I am eating for fat loss myself, and right now I keep my protein high, fats moderate, and carbs low throughout the day EXCEPT around my workout. I know one of the big negatives of lower carb diets is that you feel like you have no energy in the gym, but if you focus your carb intake around your workout you won’t have that problem. A fantastic solution to that would Surge Workout Fuel or Plazma (which I see you got!). I had great success with “experimenting” with pre/intra Surge Recovery while eating less than 70g of carbs a day and yesterday was my first workout with Plaza and I had a ton of energy that was sustained throughout my workout (which was pretty crazy considering I had give or take under 25-30g of carbs up until my 4 PM workout).

  1. Tweak as necessary.

If you want to keep it simple the entire way, get your 1-1.5g of protein per pound of bodyweight in daily, keep carbs under 100g, and keep an eye on excessive and especially unhealthy fats. If you want to tweak things even further, then you count calories. Lots of opinions on this, but you could always start with 15xbodyweight and workout your way down to 14xBW the next week, etc, until you reached a good area where you aren’t drained but are still losing fat. I would however recommend you do NOT go below 10x since you aren’t lean to begin with, but realistically at your BF% I’d keep the range somewhere in the neighborhood of 12-15 and go from there depending on your levels of activity.

EDIT

I also forgot, while at your BF% you can definitely still gain some strength while losing fat, you really just want to “focus” on the fat loss, ESPECIALLY the leaner you get. Splitting your goals is never a good idea, instead focus on one goal per cycle.

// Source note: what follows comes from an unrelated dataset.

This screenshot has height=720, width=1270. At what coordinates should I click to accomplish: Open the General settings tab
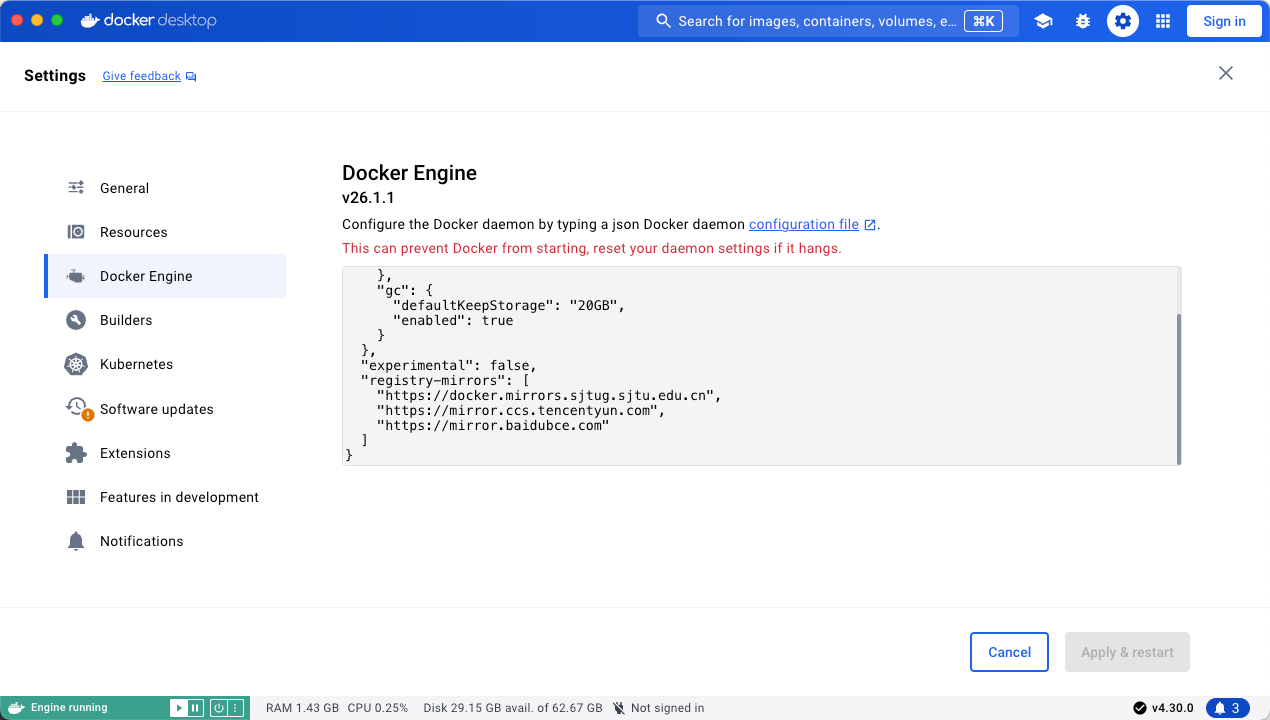click(x=124, y=188)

To answer your specific questions I missed, here are some general guidelines:

  1. ALWAYS eat breakfast. It will help you with your appetite throughout the day and you’re in a catabolic state from not eating after all that sleep. I’d recommend eating as soon as soon as possible. If you don’t got the time or are rushing out the door, try a casein protein powder shake. My favorite is casein + BCAA’s + flavoring calories permitted/if needed.
  2. In general, you don’t have to be perfect, but focus on eating clean. For example, at the end of the day ask yourself: Did I get in enough lean protein? Did I keep my fats in check and were they from good sources like eggs and avocados? Did I keep my carbs low and did I get them from good sources like oats and sweet potatoes? Did I eat enough green veggies and fiber?